Google has just released AdSense for high-end mobile phones.

It’s a way for advertisers to places ads beside content that is browsed on smartphones, a move that further highlights the search engine giant’s strategy for mobile: It wants to target high-end mobile users.

It’s also significant in that it makes development of applications and content for smartphones so much more appealing.

The offering is basically a mobile version of Google’s AdSense product for desktop computeres (see video below for explanation). It places a large AdSense ad unit on the mobile content site, so that it is highly visible.

This product only displays ads on mobile sites being browsed by high-end mobile phones such as the iPhone, Palm Pre or Android-based phones.

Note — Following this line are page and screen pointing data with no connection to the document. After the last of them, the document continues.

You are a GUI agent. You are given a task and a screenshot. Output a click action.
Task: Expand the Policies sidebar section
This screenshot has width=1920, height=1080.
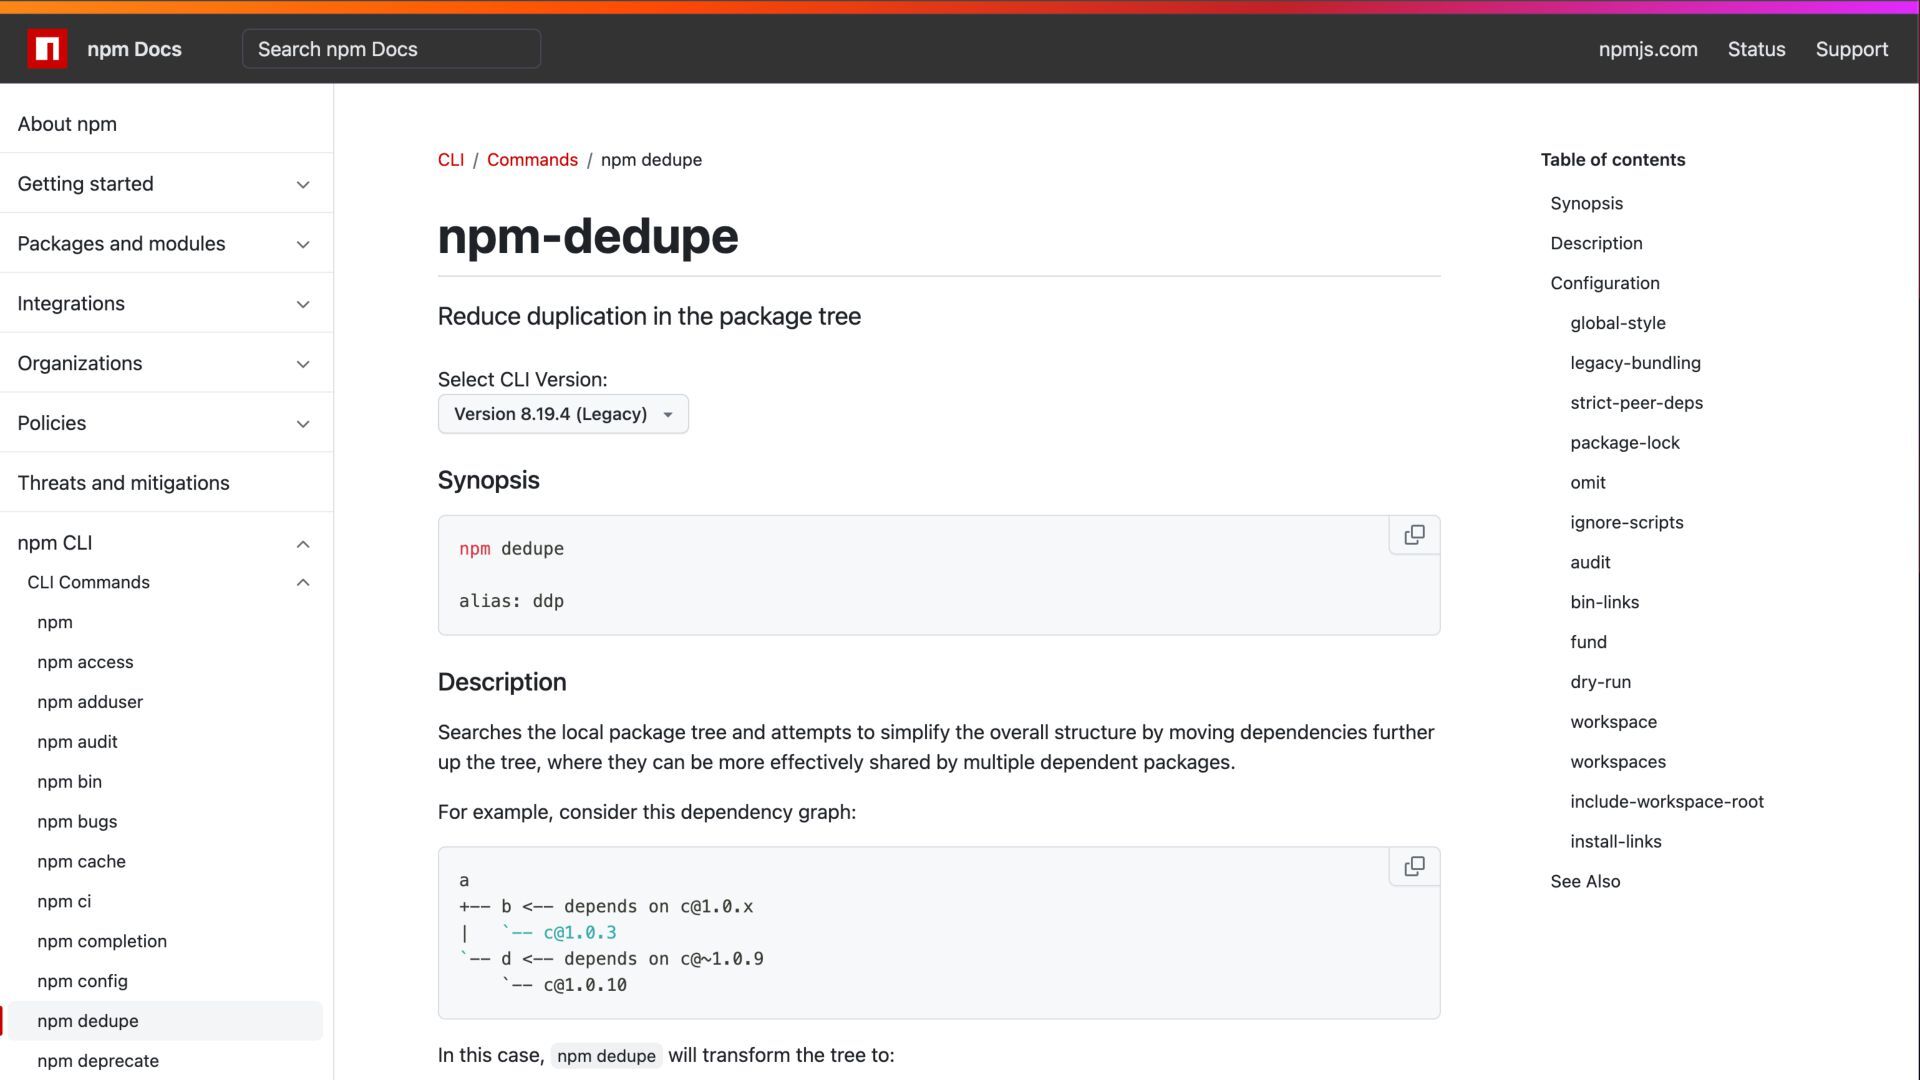click(x=303, y=424)
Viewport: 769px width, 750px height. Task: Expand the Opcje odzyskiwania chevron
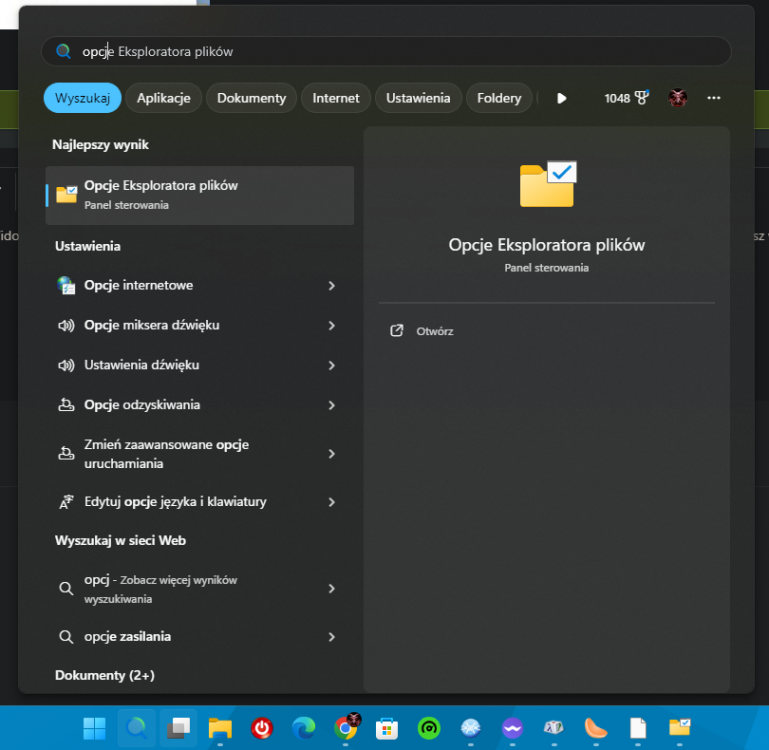(x=332, y=405)
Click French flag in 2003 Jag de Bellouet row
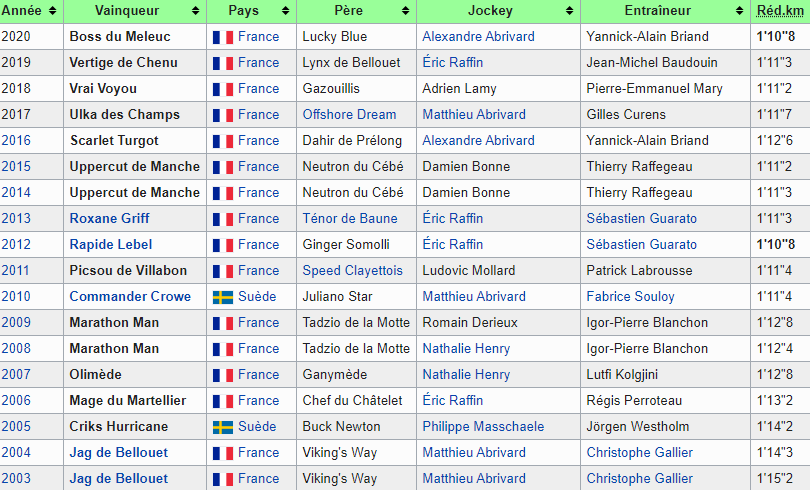This screenshot has height=490, width=810. coord(223,479)
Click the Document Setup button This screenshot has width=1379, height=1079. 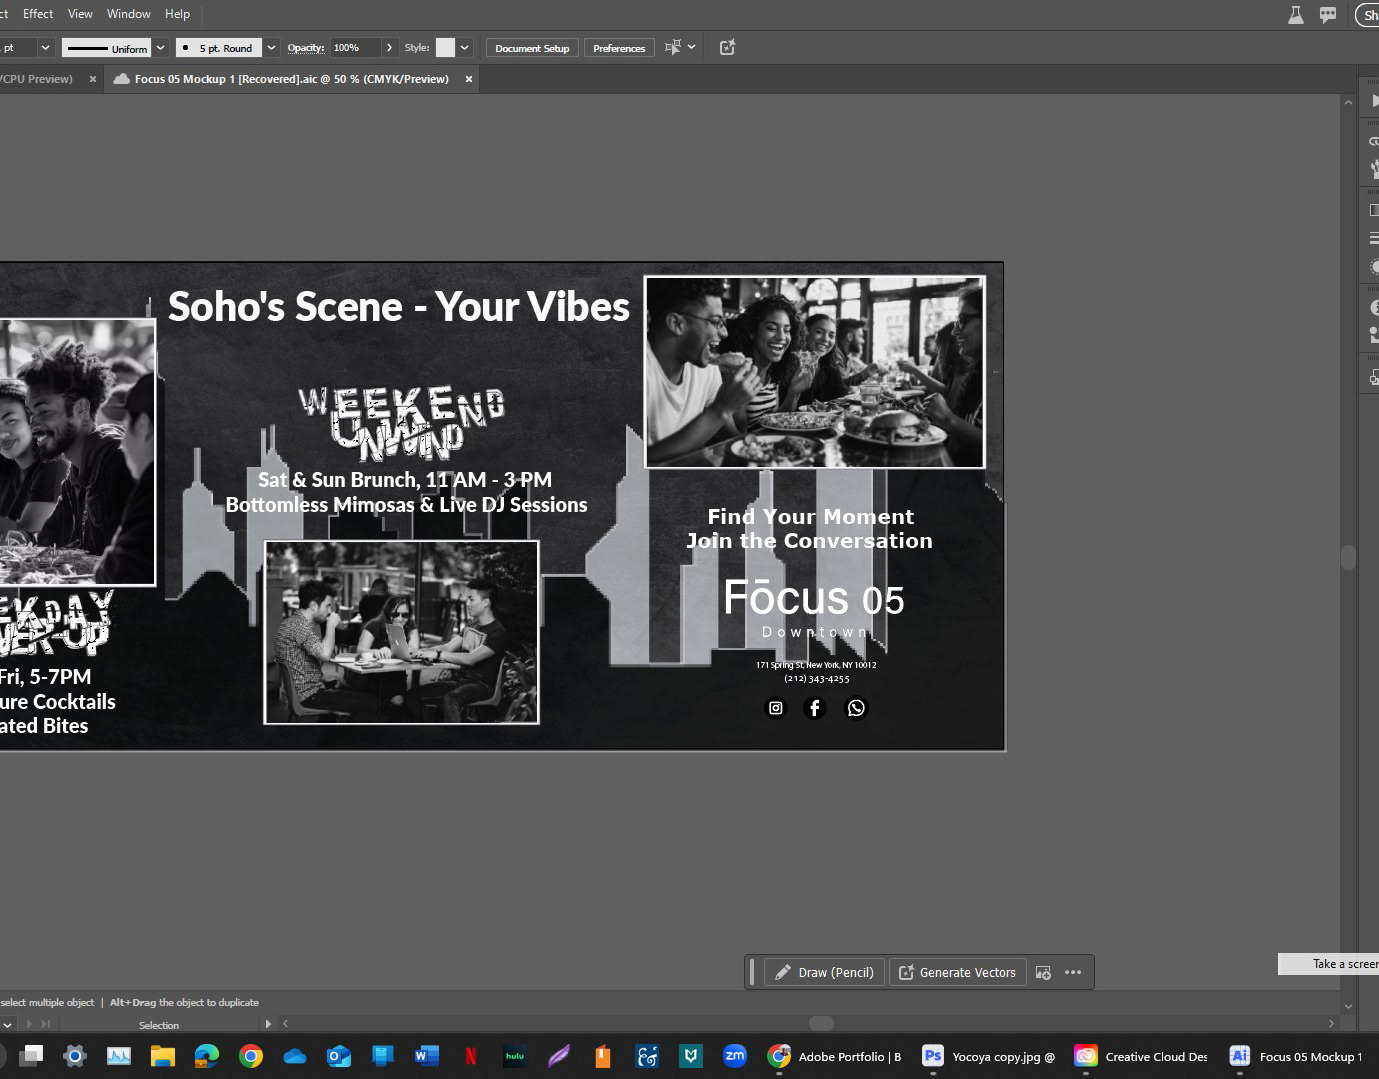click(x=531, y=48)
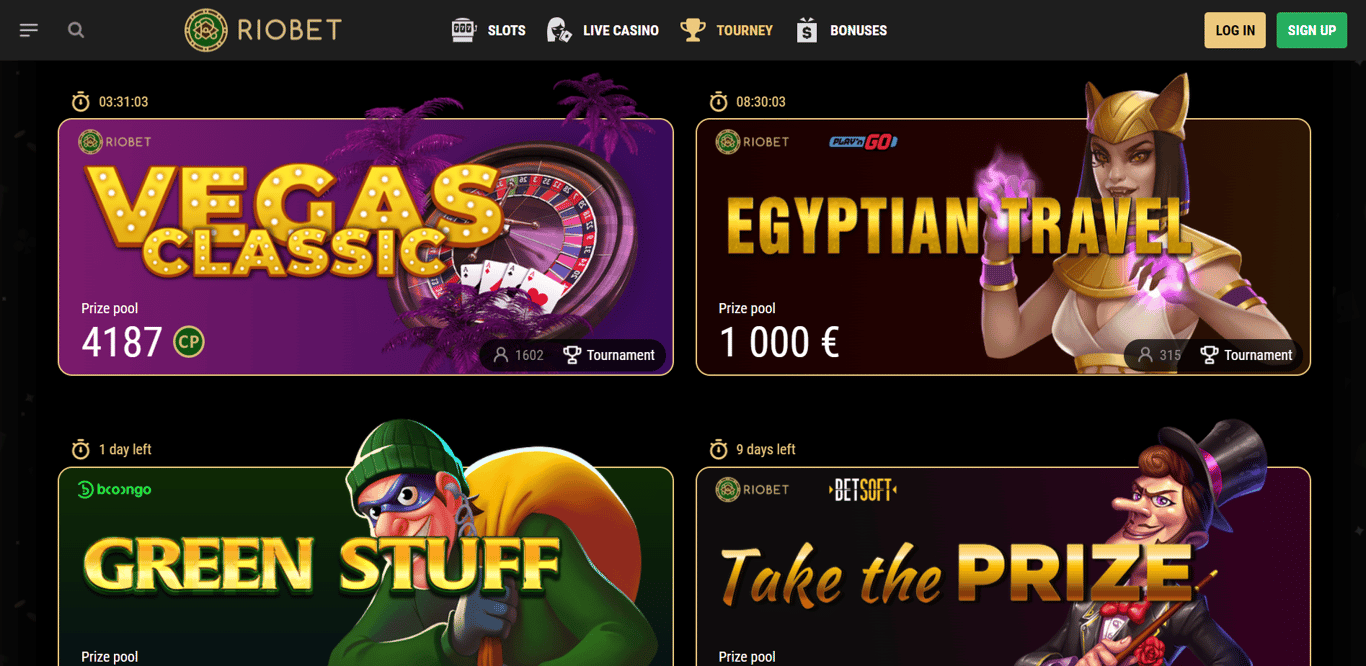Screen dimensions: 1366x666
Task: Open the Egyptian Travel tournament banner
Action: (1003, 247)
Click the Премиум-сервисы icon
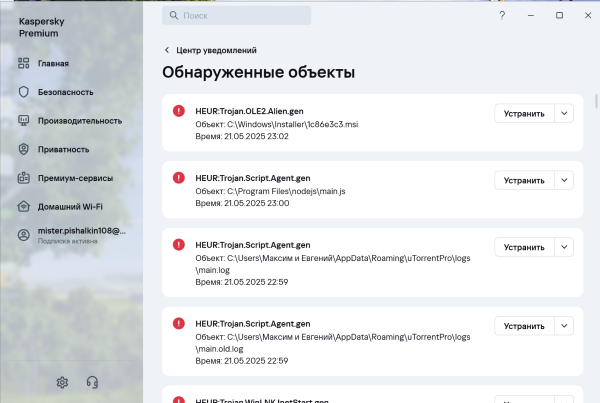Screen dimensions: 600x403 tap(23, 178)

It’s just the latest way Google intends to target smartphones that have browsers featuring full Web pages (those based on HTML). These sorts of pages are high-quality enough that users can easily make an ecommerce purchase from start to finish just as they would on their PC. Most basic phones today have so-called WAP browsers, which don’t allow this and don’t allow things like tracking or analytics.

Google has been conspicuously muted in its offerings of mobile advertising for basic phones. It has stood by and let companies like Admob and other advertising start-ups offer ad networks for low-end phones. It’s clearer than ever that Google’s strategy is to go after “high-end” phone users.

It also comes at a time when we’re hearing Google is about to launch a bunch of new Android-based phones by the end of the year, including for circulation in the U.S. Already, Google advertisers could reach iPhone users with search ads and from within iPhone applications. In a phone call a couple of weeks ago, a Google spokesman told us: “People are 50 times more likely to use Google search on the iPhone than on a WAP device.”

Google just blogged about its new product here. And here’s Google’s statement for publishers already using Adsense for content on the web. Publishers simply place a snippet of javascript code on their site. They can also choose to not have their ads run on mobile phones.

Google’s strategy is significant in other ways. Mobile developers who create mobile applications and content for smartphones get an additional incentive to do so: The new AdSense ads are likely to perform better. This, in turn, will pump more Google advertising dollars into the smartphone developer ecosytem now dominated by Apple, the Open Handset Alliance supported by Google and Palm. In other words, despite the competition and tension often displayed between Apple, Google and Palm (employee poaching, recriminations over things like Google Voice), there’s also a little love-triangle forming here too. Ha, sounds like any standard relationship!

Google also told us that it is aware of various instances, for example when people are doing travel or job searches, where mobile searches have higher conversion rates than desktop ones.